▶ Information supplied
************
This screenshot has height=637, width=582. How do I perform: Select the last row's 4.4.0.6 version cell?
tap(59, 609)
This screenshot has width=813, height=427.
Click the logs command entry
************
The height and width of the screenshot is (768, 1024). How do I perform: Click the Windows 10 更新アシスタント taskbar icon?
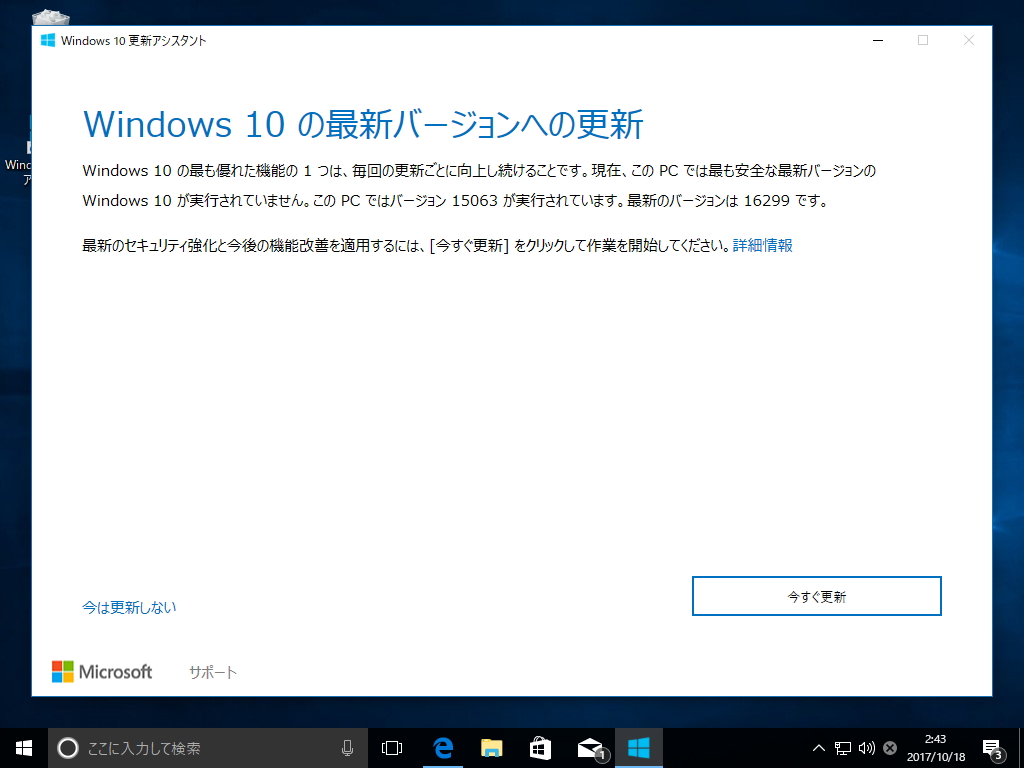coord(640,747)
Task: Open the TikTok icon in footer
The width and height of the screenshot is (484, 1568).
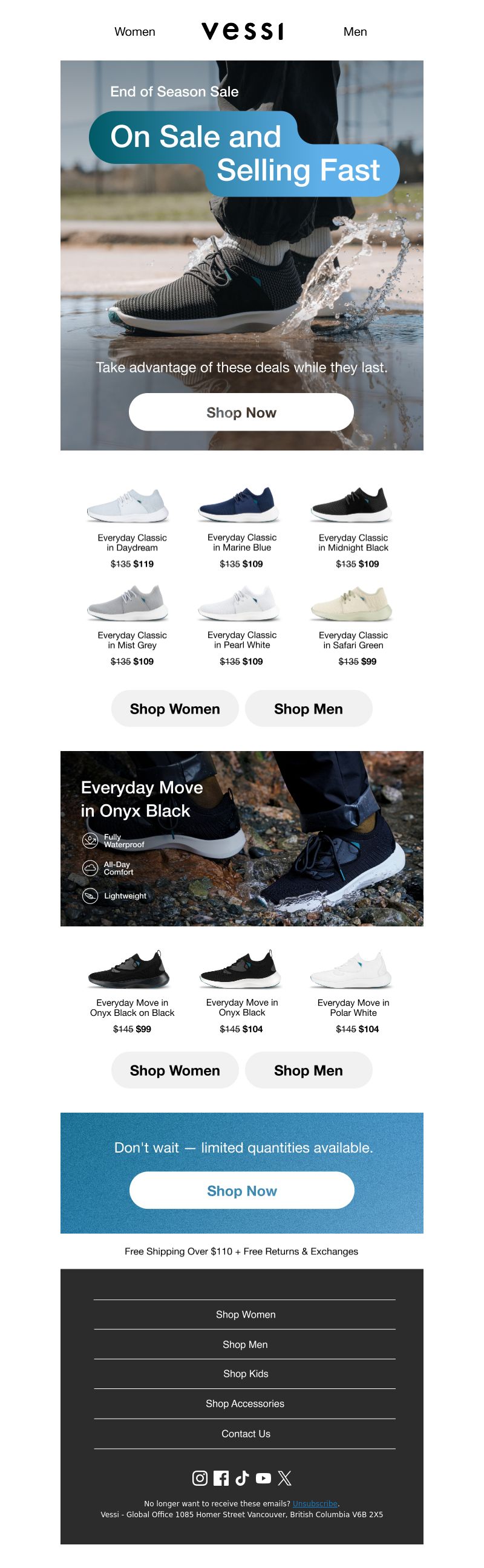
************
▶ Instructions to follow
The range runs from the line above containing "This screenshot has height=637, width=582." to the line containing "Click the logs command entry", inclusive. Restate those lines word for word and no others.

▶ Worked solution
This screenshot has height=637, width=582. How do I perform: Select the last row's 4.4.0.6 version cell?
tap(59, 609)
This screenshot has width=813, height=427.
Click the logs command entry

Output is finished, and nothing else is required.